Mineral Adsorbents


Attapulgite is a naturally occuring crystalline mineral that can be basically described as hydrous magnesium-aluminum silicate (see Palygorskite) with a special layer-chain lattice structure and lattice displacement. Such a lattice displacement causes crystals of this mineral to contain undetermined numbers of Na+, Ca+, Fe3+ and Al ions. Attapulgite crystals occur in form of needles, fibers or fibrous formations.

Attapulgite has outstanding colloidal properties, such as high dispersion, high temperature resistivity, salt and alkali resistance as well as high adsorption and bleaching capacities.

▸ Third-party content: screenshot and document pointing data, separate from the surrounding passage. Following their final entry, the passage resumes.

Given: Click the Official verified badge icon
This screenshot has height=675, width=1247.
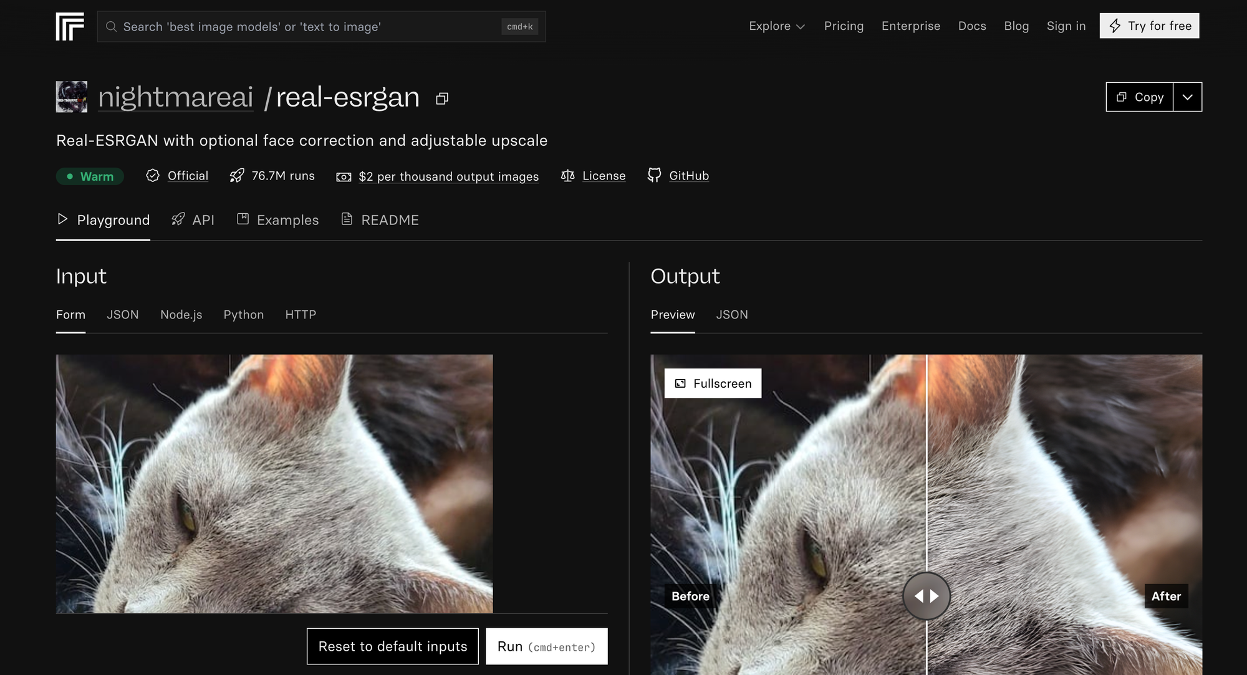Looking at the screenshot, I should click(x=153, y=176).
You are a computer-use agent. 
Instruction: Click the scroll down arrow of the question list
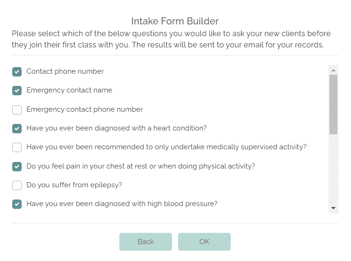tap(333, 207)
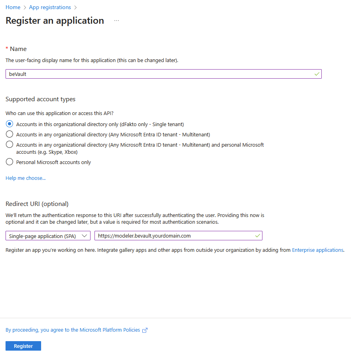The height and width of the screenshot is (353, 351).
Task: Select single tenant dFakto only option
Action: 10,124
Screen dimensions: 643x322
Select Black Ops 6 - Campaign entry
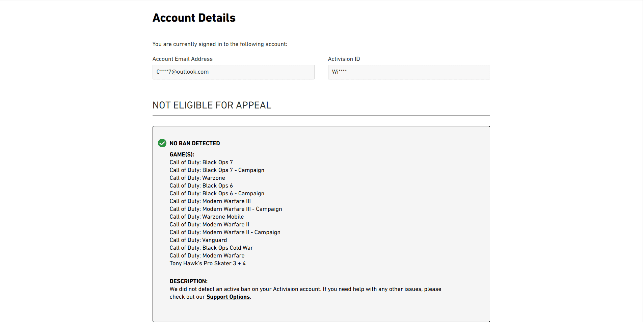(217, 194)
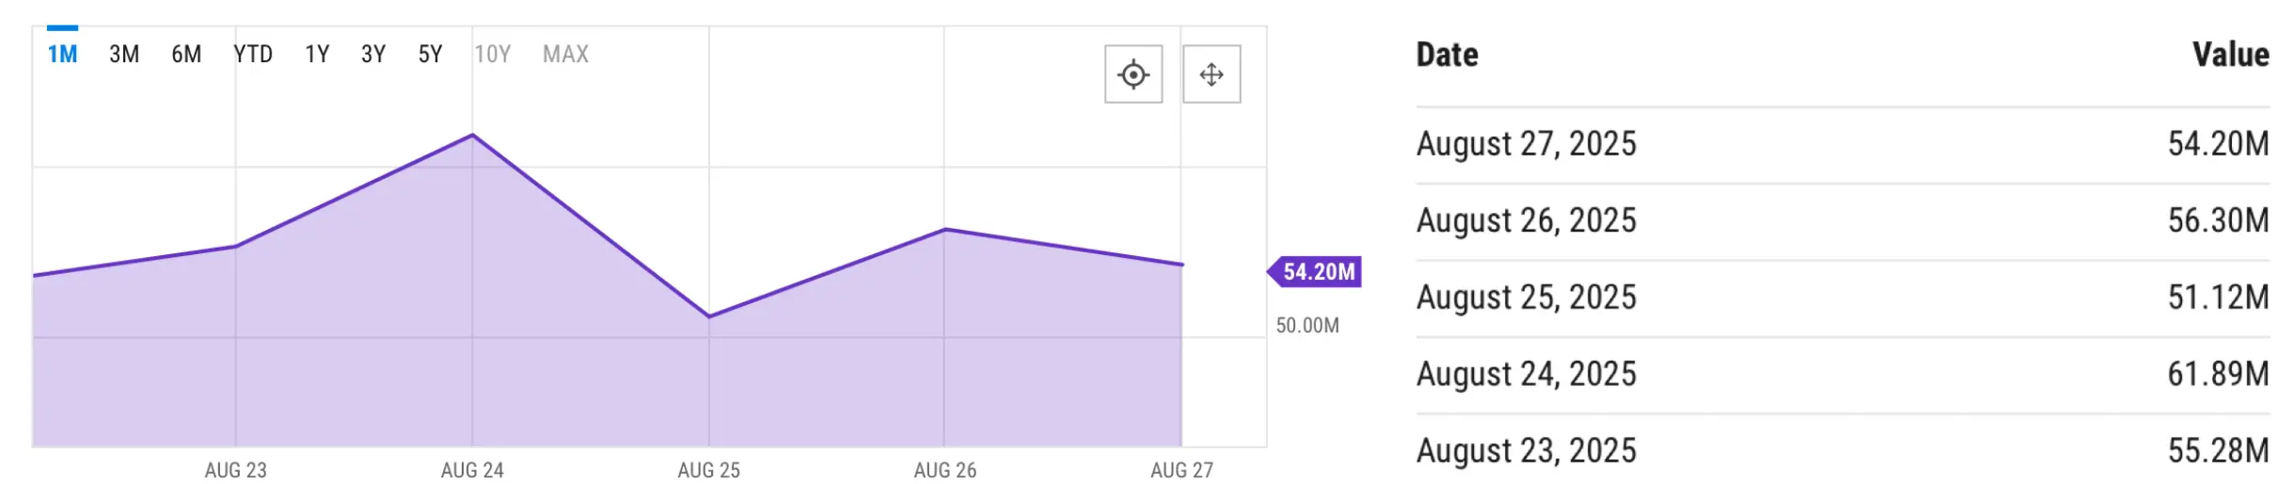The width and height of the screenshot is (2295, 484).
Task: Switch to 3M time range
Action: point(124,54)
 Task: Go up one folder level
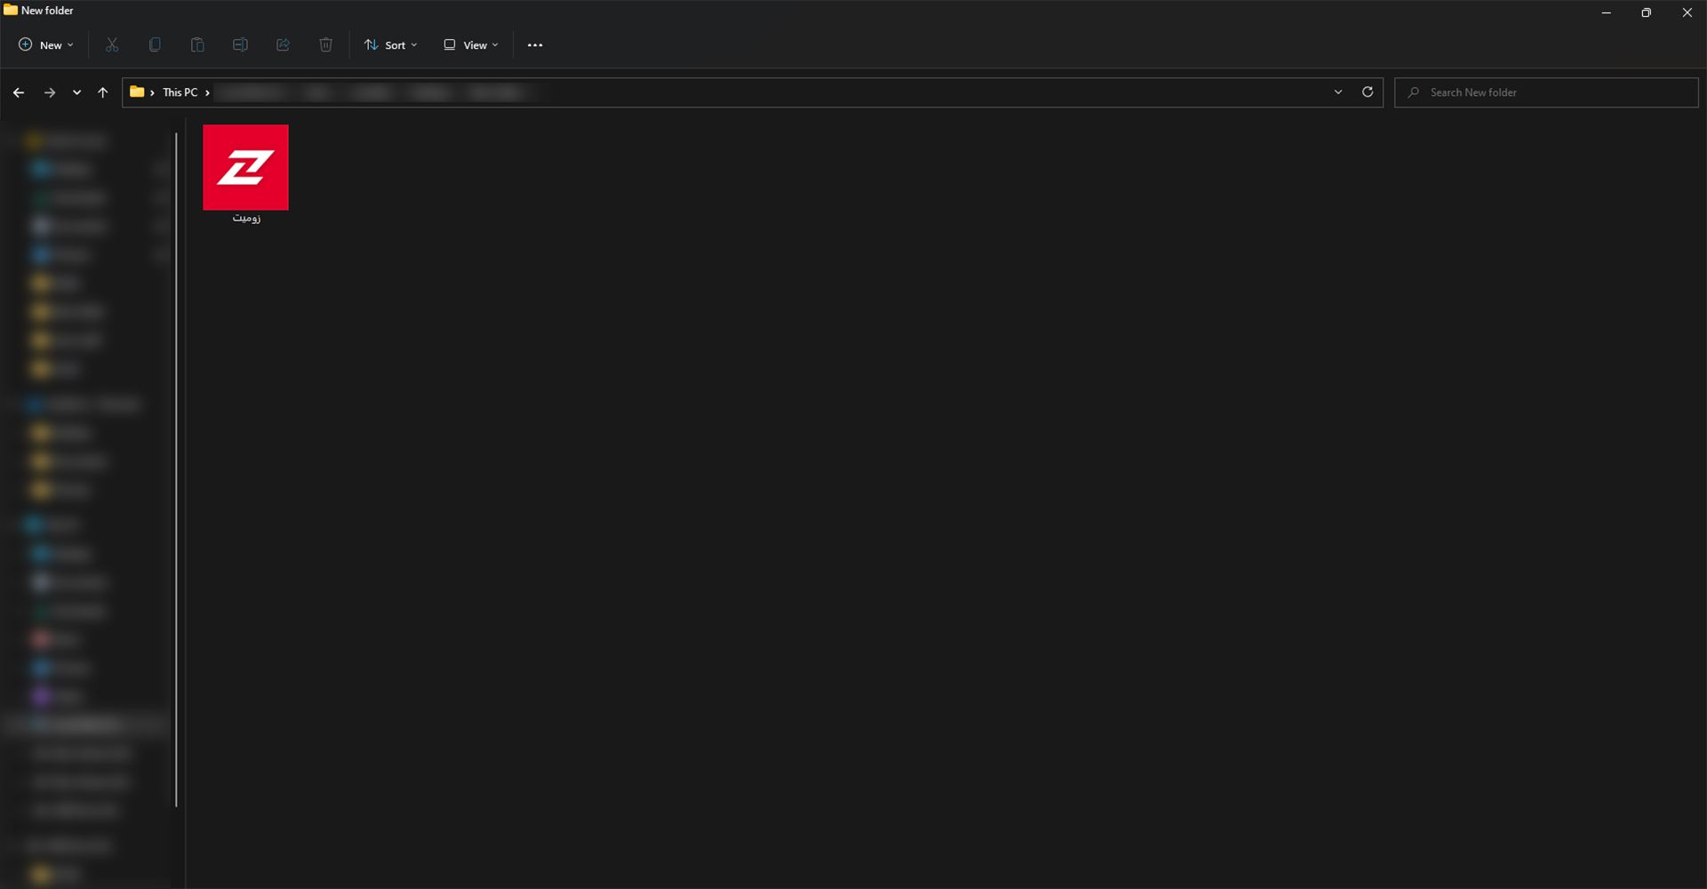(103, 92)
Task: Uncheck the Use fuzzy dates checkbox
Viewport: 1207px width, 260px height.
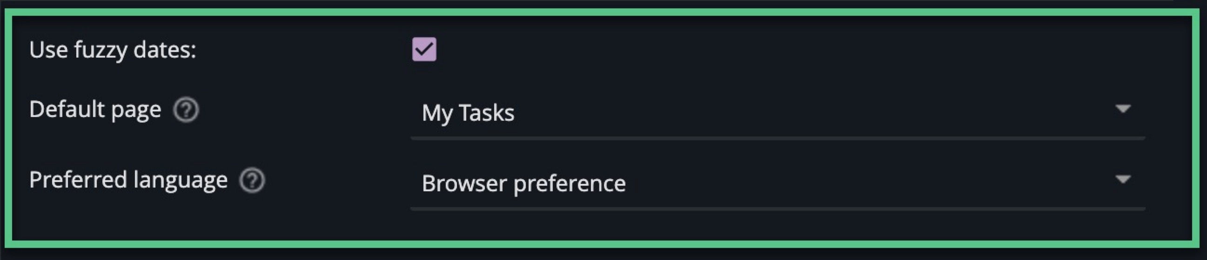Action: click(x=424, y=49)
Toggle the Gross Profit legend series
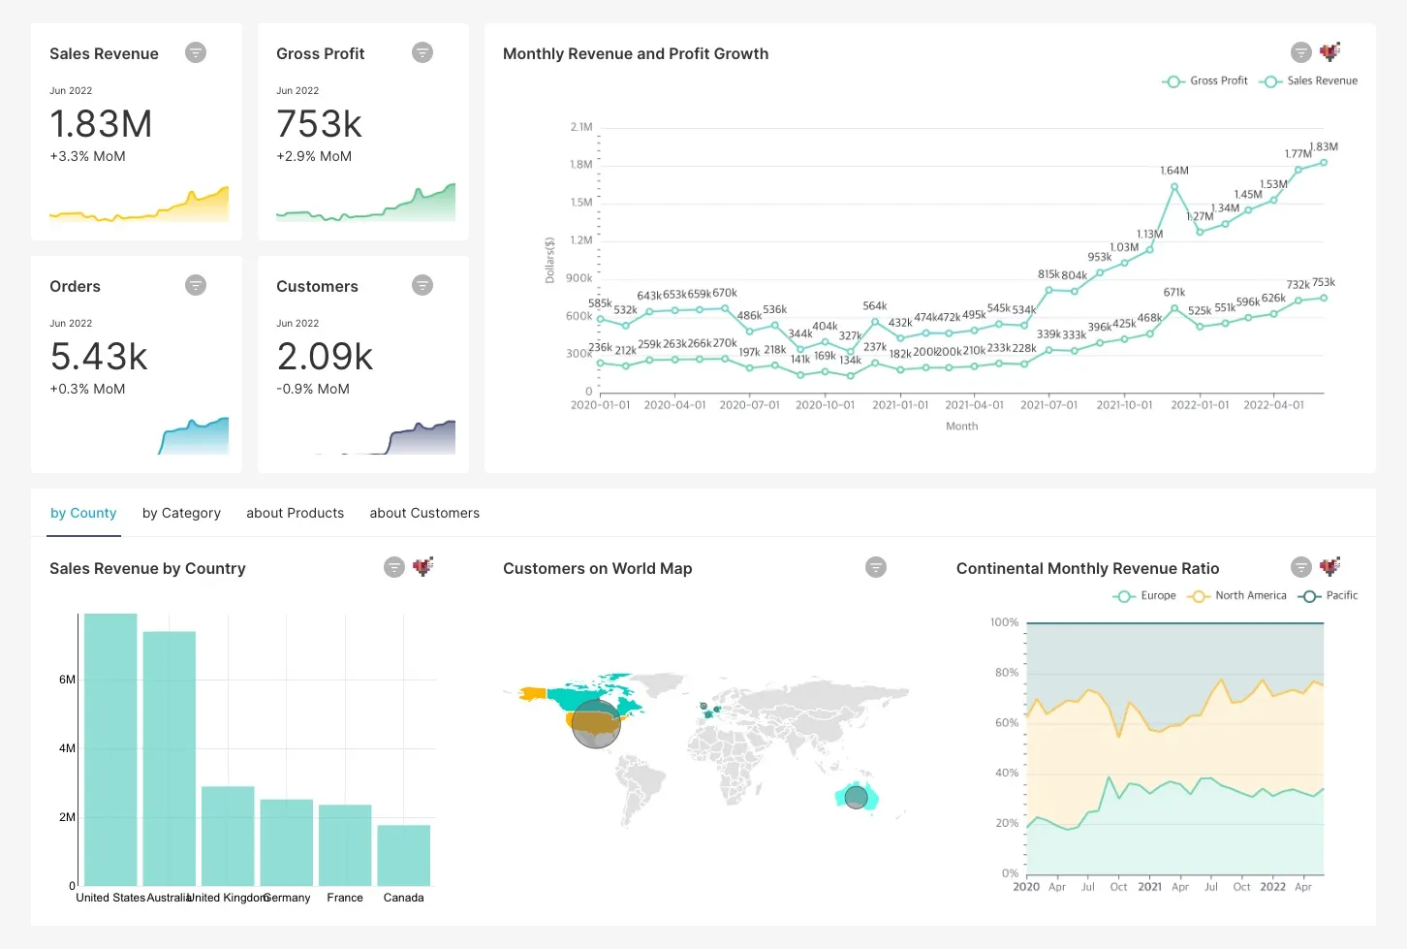 tap(1205, 81)
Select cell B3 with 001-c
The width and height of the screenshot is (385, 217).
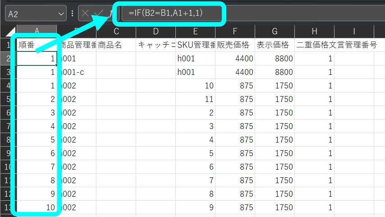(77, 72)
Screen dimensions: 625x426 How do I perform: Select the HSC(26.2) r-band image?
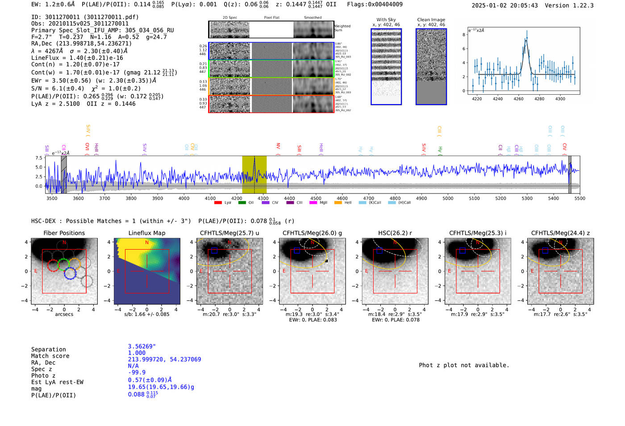[x=395, y=271]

Besides, attapulgite possesses certain plastic and adhesive properties. The following is the ideal molecular formula of attapulgite: Mg5Si8O20(HO)2(OH2)4o4H2O.

By virtue of its crystal structure, this mineral falls in between layered and chained silicates. Attapulgite can look like a usual soil while sometimes it also occurs in form of compact aggregates found in sedimentary rocks and erosive layers. Attapulgite crystals are white, grayish or light gray-greenish with some bleakness. Attapulgite clay has a very fine particle size, it is lightweight and crispy and feels smooth and greasy to the touch.

Attapulgite has strong water absorption capacity. When wet, attapulgite exhibits its plastic and adhesive properties and does not form cracks or give much shrinkage at drying. When swelling in water, the mineral loses its form.